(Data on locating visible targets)
++++

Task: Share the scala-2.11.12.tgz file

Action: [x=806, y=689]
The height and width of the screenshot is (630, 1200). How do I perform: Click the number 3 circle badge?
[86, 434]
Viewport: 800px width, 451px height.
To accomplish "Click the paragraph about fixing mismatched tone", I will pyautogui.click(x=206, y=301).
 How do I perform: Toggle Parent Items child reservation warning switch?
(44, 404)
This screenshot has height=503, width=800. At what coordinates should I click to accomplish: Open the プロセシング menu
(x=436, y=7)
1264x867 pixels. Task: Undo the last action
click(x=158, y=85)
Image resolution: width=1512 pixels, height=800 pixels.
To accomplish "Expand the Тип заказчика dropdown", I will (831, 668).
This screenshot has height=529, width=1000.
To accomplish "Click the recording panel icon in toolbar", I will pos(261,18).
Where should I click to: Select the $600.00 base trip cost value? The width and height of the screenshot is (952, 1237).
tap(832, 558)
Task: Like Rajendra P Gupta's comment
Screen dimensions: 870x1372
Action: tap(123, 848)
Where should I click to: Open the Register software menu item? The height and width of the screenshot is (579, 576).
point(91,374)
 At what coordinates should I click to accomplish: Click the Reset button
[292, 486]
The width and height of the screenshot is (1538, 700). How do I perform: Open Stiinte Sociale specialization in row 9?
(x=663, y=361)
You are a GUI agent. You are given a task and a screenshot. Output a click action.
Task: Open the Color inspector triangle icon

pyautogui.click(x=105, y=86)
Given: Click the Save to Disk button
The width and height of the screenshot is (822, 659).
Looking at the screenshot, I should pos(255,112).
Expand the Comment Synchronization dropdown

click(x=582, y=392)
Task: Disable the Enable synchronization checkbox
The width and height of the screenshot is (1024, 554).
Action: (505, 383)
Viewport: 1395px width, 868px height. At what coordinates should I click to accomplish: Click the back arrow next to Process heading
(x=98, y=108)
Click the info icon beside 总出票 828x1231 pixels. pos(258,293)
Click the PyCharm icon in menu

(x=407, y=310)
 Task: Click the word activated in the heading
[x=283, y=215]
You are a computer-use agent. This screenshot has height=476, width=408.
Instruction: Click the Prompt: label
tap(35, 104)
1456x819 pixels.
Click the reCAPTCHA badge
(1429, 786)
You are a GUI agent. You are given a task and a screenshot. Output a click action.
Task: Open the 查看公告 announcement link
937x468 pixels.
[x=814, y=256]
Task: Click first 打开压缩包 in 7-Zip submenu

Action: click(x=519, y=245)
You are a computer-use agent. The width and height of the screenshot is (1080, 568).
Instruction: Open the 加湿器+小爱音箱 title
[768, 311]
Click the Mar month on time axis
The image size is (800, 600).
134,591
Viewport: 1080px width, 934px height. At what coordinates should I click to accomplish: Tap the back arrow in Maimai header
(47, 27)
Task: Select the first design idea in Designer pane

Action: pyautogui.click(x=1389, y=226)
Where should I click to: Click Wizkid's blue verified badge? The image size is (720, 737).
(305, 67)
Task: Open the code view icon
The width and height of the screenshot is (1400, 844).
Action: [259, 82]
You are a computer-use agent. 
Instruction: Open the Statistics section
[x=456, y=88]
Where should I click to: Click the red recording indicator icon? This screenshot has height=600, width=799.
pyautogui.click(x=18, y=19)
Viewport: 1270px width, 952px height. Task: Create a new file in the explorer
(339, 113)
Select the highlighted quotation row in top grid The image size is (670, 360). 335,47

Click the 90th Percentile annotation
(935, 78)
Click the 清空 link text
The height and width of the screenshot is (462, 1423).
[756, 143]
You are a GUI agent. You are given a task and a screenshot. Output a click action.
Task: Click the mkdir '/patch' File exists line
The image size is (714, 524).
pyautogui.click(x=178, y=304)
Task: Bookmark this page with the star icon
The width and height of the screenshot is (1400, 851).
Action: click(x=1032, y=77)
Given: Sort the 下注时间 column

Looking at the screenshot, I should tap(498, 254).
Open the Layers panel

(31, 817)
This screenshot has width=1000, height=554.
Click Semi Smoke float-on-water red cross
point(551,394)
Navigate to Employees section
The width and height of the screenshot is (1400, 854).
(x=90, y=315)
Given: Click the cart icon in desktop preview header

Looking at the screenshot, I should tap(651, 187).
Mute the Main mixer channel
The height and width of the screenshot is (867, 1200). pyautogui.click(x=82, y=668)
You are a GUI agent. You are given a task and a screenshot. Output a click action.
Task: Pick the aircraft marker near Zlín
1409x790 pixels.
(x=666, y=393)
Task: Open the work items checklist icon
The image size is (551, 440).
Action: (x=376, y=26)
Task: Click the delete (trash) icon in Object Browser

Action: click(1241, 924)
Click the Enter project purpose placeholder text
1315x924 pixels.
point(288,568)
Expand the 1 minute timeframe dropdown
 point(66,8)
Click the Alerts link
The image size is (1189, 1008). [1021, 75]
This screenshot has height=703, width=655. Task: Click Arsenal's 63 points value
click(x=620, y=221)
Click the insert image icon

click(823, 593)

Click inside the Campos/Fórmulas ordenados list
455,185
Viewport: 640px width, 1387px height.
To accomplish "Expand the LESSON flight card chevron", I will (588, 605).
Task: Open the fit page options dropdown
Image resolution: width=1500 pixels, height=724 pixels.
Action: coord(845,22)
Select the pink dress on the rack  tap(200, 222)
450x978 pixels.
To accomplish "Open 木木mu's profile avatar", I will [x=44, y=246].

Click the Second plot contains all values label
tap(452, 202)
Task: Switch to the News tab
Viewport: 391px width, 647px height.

++++

# TASK TO CARRY OUT
Reproduce the lines above in full, swapping "Viewport" for "Display" wherever it occurs and leaving everything else unchanged.

# WRITTEN REPLY
Task: Share the scala-2.11.12.tgz file

Action: [x=806, y=689]
The height and width of the screenshot is (630, 1200). How do I perform: Click the number 3 circle badge?
[86, 434]
Display: 800px width, 451px height.
To accomplish "Click the paragraph about fixing mismatched tone", I will pyautogui.click(x=206, y=301).
 How do I perform: Toggle Parent Items child reservation warning switch?
(44, 404)
This screenshot has height=503, width=800. At what coordinates should I click to accomplish: Open the プロセシング menu
(x=436, y=7)
1264x867 pixels. Task: Undo the last action
click(x=158, y=85)
Image resolution: width=1512 pixels, height=800 pixels.
To accomplish "Expand the Тип заказчика dropdown", I will (831, 668).
This screenshot has height=529, width=1000.
To accomplish "Click the recording panel icon in toolbar", I will pos(261,18).
Where should I click to: Select the $600.00 base trip cost value? The width and height of the screenshot is (952, 1237).
tap(832, 558)
Task: Like Rajendra P Gupta's comment
Screen dimensions: 870x1372
Action: tap(123, 848)
Where should I click to: Open the Register software menu item? The height and width of the screenshot is (579, 576).
point(91,374)
 At what coordinates should I click to accomplish: Click the Reset button
[292, 486]
The width and height of the screenshot is (1538, 700). How do I perform: Open Stiinte Sociale specialization in row 9?
(x=663, y=361)
You are a GUI agent. You are given a task and a screenshot. Output a click action.
Task: Open the Color inspector triangle icon

pyautogui.click(x=105, y=86)
Given: Click the Save to Disk button
The width and height of the screenshot is (822, 659).
Looking at the screenshot, I should pos(255,112).
Expand the Comment Synchronization dropdown

click(x=582, y=392)
Task: Disable the Enable synchronization checkbox
The width and height of the screenshot is (1024, 554).
Action: (505, 383)
Display: 1395px width, 868px height. At what coordinates should I click to accomplish: Click the back arrow next to Process heading
(x=98, y=108)
Click the info icon beside 总出票 828x1231 pixels. pos(258,293)
Click the PyCharm icon in menu

(x=407, y=310)
 Task: Click the word activated in the heading
[x=283, y=215]
You are a computer-use agent. This screenshot has height=476, width=408.
Instruction: Click the Prompt: label
tap(35, 104)
1456x819 pixels.
Click the reCAPTCHA badge
(1429, 786)
You are a GUI agent. You are given a task and a screenshot. Output a click action.
Task: Open the 查看公告 announcement link
937x468 pixels.
[x=814, y=256]
Task: Click first 打开压缩包 in 7-Zip submenu

Action: click(x=519, y=245)
You are a computer-use agent. The width and height of the screenshot is (1080, 568).
Instruction: Open the 加湿器+小爱音箱 title
[768, 311]
Click the Mar month on time axis
The image size is (800, 600).
134,591
Display: 1080px width, 934px height. At what coordinates should I click to accomplish: Tap the back arrow in Maimai header
(47, 27)
Task: Select the first design idea in Designer pane

Action: pyautogui.click(x=1389, y=226)
Where should I click to: Click Wizkid's blue verified badge? The image size is (720, 737).
(305, 67)
Task: Open the code view icon
The width and height of the screenshot is (1400, 844).
Action: [259, 82]
You are a computer-use agent. 
Instruction: Open the Statistics section
[x=456, y=88]
Where should I click to: Click the red recording indicator icon? This screenshot has height=600, width=799.
pyautogui.click(x=18, y=19)
Display: 1270px width, 952px height. Task: Create a new file in the explorer
(339, 113)
Select the highlighted quotation row in top grid The image size is (670, 360). 335,47

Click the 90th Percentile annotation
(935, 78)
Click the 清空 link text
The height and width of the screenshot is (462, 1423).
[756, 143]
You are a GUI agent. You are given a task and a screenshot. Output a click action.
Task: Click the mkdir '/patch' File exists line
The image size is (714, 524).
pyautogui.click(x=178, y=304)
Task: Bookmark this page with the star icon
The width and height of the screenshot is (1400, 851).
Action: click(x=1032, y=77)
Given: Sort the 下注时间 column

Looking at the screenshot, I should tap(498, 254).
Open the Layers panel

(31, 817)
This screenshot has width=1000, height=554.
Click Semi Smoke float-on-water red cross
point(551,394)
Navigate to Employees section
The width and height of the screenshot is (1400, 854).
(x=90, y=315)
Given: Click the cart icon in desktop preview header

Looking at the screenshot, I should tap(651, 187).
Mute the Main mixer channel
The height and width of the screenshot is (867, 1200). pyautogui.click(x=82, y=668)
You are a GUI agent. You are given a task and a screenshot. Output a click action.
Task: Pick the aircraft marker near Zlín
1409x790 pixels.
(x=666, y=393)
Task: Open the work items checklist icon
The image size is (551, 440).
Action: (x=376, y=26)
Task: Click the delete (trash) icon in Object Browser

Action: click(1241, 924)
Click the Enter project purpose placeholder text
1315x924 pixels.
point(288,568)
Expand the 1 minute timeframe dropdown
 point(66,8)
Click the Alerts link
The image size is (1189, 1008). [1021, 75]
This screenshot has height=703, width=655. Task: Click Arsenal's 63 points value
click(x=620, y=221)
Click the insert image icon

click(823, 593)

Click inside the Campos/Fórmulas ordenados list
455,185
Display: 640px width, 1387px height.
To accomplish "Expand the LESSON flight card chevron", I will (588, 605).
Task: Open the fit page options dropdown
Image resolution: width=1500 pixels, height=724 pixels.
Action: coord(845,22)
Select the pink dress on the rack  tap(200, 222)
450x978 pixels.
To accomplish "Open 木木mu's profile avatar", I will [x=44, y=246].

Click the Second plot contains all values label
tap(452, 202)
Task: Switch to the News tab
Display: 391px width, 647px height.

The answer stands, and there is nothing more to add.